CUSTOMS: CHAIN SAW NO REASON TO TURN BACK SELF-PROCLAIMED ASSASSIN
Canadian at border boasts of 700 kills, refuses to go home for court date in grisly murder case
TORONTO - A Canadian senator said Friday U.S. customs should have done a
better job after they let a man carrying a homemade sword, a hatchet, a knife, brass knuckles and a chain saw stained with what appeared to be blood into the United States.
Gregory Despres arrived at the U.S.-Canadian border crossing at Calais,
Maine, on April 25, saying he was an assassin, the same day he was to be
sentenced in Canada on charges he assaulted and threatened to kill his
neighbor's son-in-law.
The following day, a gruesome scene was discovered at the neighbors: The decapitated body of a 74-year-old country musician named Frederick Fulton
was found on Fulton's kitchen floor. His head was in a pillowcase under a
kitchen table. His common-law wife was discovered stabbed to death in a
bedroom.
Unaware of alleged murders Canadian police and U.S. customs officials did not know about the alleged murders when custom officials let Despres into the U.S., but they knew he was due in court that morning for sentencing on the assault case.
They let him enter the U.S. anyway.
Colin Kenny, chairman of Canada's Standing Senate Committee on National
Security and Defense, said U.S. customs should have at least alerted local
police in Maine to keep an eye on him.
"I think I would have wanted to keep a close eye on that fellow for
awhile," Kenny said. "The whole thing gives me a queasy feeling."
Gee, ya think? I mean, look at they guy! If you were casing the role of "psycho axe murderer" in a movie, this guy would get the part. But wait, there's more:
Bill Anthony, a spokesman for U.S. Customs and Border Protection, said Friday the Canada-born Despres could not be detained because he is a naturalized U.S. citizen and there was no warrant out for his arrest.
William Heffelfinger, deputy assistant commissioner for field operations for U.S. customs, acknowledged though that they knew he was probably going to skip his court appearance.
"We knew he was supposed to be at court," Heffelfinger said. "There was an RCMP officer at the port at that very time and he would not go back to court."
Heffelfinger said Despres told custom officials that he was "with NSA and with the marine corps, a trained sniper with over 700 kills."
Police did not track Despres after left customs.
Anthony said they fingerprinted Despres because "obviously you don't want somebody like that walking out of the port into your community where your
officers live and your children play."Joseph Gutheinz, a University of Phoenix criminal justice professor, said they could have arrested Despres for lying to a customs officer. The comment about "700 kills should have tipped" them that he was not telling the truth, he said.

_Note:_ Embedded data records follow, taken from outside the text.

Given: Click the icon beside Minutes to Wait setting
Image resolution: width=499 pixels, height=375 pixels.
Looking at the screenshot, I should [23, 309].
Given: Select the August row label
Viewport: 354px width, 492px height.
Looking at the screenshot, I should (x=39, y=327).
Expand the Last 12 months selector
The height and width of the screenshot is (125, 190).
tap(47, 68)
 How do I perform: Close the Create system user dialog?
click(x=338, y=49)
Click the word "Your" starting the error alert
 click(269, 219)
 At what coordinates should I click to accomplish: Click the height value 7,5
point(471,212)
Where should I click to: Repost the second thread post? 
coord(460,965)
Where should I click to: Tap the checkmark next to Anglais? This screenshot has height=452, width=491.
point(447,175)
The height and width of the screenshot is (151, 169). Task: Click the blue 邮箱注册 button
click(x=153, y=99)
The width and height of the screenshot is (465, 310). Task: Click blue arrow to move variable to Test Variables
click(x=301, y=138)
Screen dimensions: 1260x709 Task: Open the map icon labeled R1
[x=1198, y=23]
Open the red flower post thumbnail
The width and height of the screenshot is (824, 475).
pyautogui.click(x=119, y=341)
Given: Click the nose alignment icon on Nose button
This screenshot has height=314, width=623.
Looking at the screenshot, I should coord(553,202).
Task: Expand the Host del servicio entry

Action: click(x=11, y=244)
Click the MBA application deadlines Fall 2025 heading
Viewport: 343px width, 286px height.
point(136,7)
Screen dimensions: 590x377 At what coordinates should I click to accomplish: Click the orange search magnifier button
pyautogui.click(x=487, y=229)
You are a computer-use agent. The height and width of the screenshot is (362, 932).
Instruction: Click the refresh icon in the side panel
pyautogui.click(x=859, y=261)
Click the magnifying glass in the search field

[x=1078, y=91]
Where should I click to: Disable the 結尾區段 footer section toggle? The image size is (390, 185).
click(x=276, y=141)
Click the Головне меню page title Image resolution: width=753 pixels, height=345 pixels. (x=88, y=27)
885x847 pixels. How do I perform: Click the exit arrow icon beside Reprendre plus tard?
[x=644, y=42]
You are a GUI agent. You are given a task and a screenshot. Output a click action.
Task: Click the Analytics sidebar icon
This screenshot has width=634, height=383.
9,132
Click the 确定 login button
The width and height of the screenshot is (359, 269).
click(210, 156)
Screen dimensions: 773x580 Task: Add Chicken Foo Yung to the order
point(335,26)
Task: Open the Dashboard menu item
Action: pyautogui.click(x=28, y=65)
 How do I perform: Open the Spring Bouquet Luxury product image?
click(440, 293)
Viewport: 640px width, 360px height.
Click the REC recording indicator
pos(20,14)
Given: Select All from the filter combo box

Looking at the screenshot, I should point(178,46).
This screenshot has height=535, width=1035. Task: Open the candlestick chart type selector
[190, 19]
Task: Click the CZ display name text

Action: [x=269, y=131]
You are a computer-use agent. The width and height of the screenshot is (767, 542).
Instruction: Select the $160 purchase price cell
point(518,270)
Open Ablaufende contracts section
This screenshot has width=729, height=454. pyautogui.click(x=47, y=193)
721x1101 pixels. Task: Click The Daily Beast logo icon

'He said he was an assassin'
Eddie Young sat next to Despres at the customs office when the agents processed them. Young told the New Brunswick Telegraph-Journal that he heard Despres tell custom officers he was an assassin.
"That's the reason I remember him. He said he was an assassin," Young said. "When he come in they opened his bag up and they took out, it looked like large bayonets to me but they could have been a little bit longer for swords, and then two pairs of brass knuckles fastened on to his bag, a chainsaw and what looked like a flak jacket, a bullet-proof vest."
Despres seemed intense, Young said.
"I'm going like, Jesus, he's an assassin? Like, 130 pounds, nasty looking little Mohawk. I don't even think he blinked for the 25 minutes we were sitting beside each other," Young said.Young said the customs officers appeared to be joking around with the swords.
"I watched the Customs guys fling the swords around in the back room," Young said. "I mean, wouldn't the evidence be ruined with their fingerprints?"
Young said officials treated him better than he was.
"When I came back in they were giving him a coffee," Young told the newspaper. "He got processed faster than I did."
Young said he was detained at the border because he was arrested in Ottawa almost 20 years ago for drug possession.
Despres, 22, became a suspect for the murders because of a history of violence between him and his neighbors, and he was arrested April 27 after police in Massachusetts saw him wandering down a highway in a sweat shirt with red and brown stains. He is now in jail in Massachusetts on murder charges, awaiting an extradition hearing next month.
I simply do not understand how something like this can happen. Sure, mistakes can happen, but the guy had a bloody chain saw and a face right out of a George A Romero movie! Is there not anything like "reasonable cause" in a situation such as this? If this guy can cross the border unchallenged, then we are in far more danger than I thought.